After six rises in official interest rates since October, the minutes of this month's RBA board meeting say mortgage rates are back to their long-term average.

”Members felt that this would leave monetary policy well placed for the present,” say the minutes, which were published yesterday.

The RBA raised rates to 4.5 per cent at the meeting but economists said the comments suggested rates would stay at this level for a few months at least, while the RBA assessed the effects of its actions.

Senior Commonwealth Bank economist Michael Workman said the RBA would probably keep rates on hold for a few months, as higher interest rates were already dampening spending.

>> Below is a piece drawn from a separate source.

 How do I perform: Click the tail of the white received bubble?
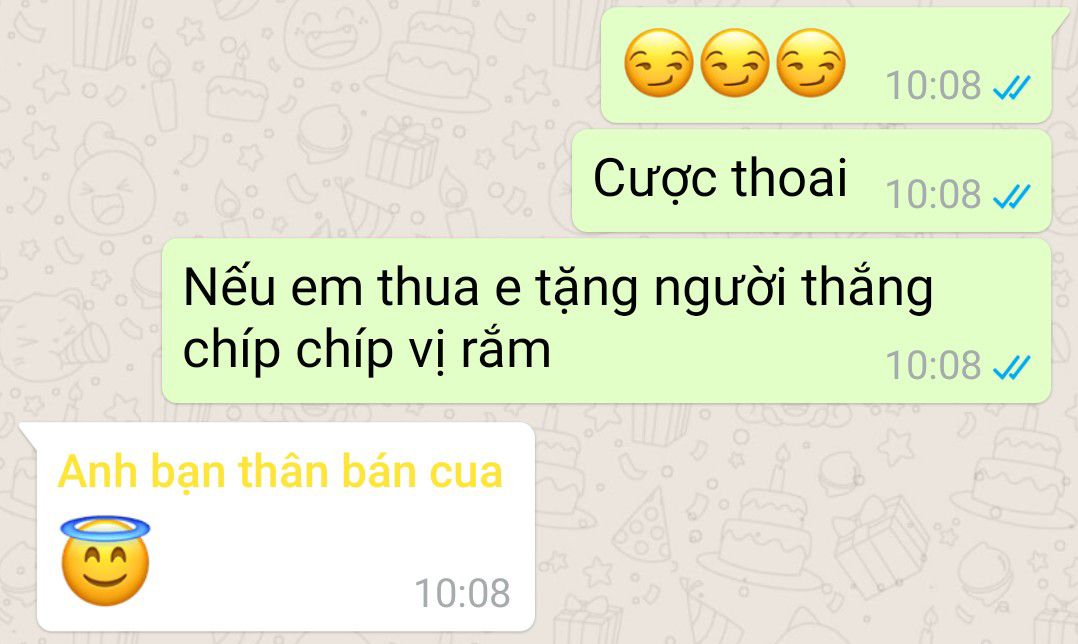coord(28,436)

In the longer term, the bank is expected to lift rates to control inflation stemming from the China-led mining boom.

Most economists forecast an increase of half a percentage point by the end of the year.

But markets are betting on a rise of quarter of a percentage point as investors fear Europe's debt crisis could derail the global recovery.

Since October, the monthly cost of repaying a $300,000 mortgage has increased by $235.

Meanwhile, the RBA is warning that a failure to build enough houses to keep up with population growth could unleash a speculative boom, causing economic instability.

The bank's head of financial stability, Luci Ellis, said the number of new houses was lagging well behind a recent surge in population, pushing up prices.

Dr Ellis said the shortage could lead to price growth that became built into buyers' expectations.

”If price expectations become over-optimistic and encourage too much investor demand, the result could be disappointment – or worse,” she said at a housing conference in Sydney.

In the three months to March, house prices in the big cities jumped by a yearly rate of 12 to 15 per cent, raising fears of a housing bubble.

Dr Ellis said further price surges could threaten household spending.

”The more that housing prices rise, the more that some people might feel that they must stretch their finances to buy a home,” she said.

”And if household balance sheets were to become overstretched, household spending would become overly sensitive to income shocks.”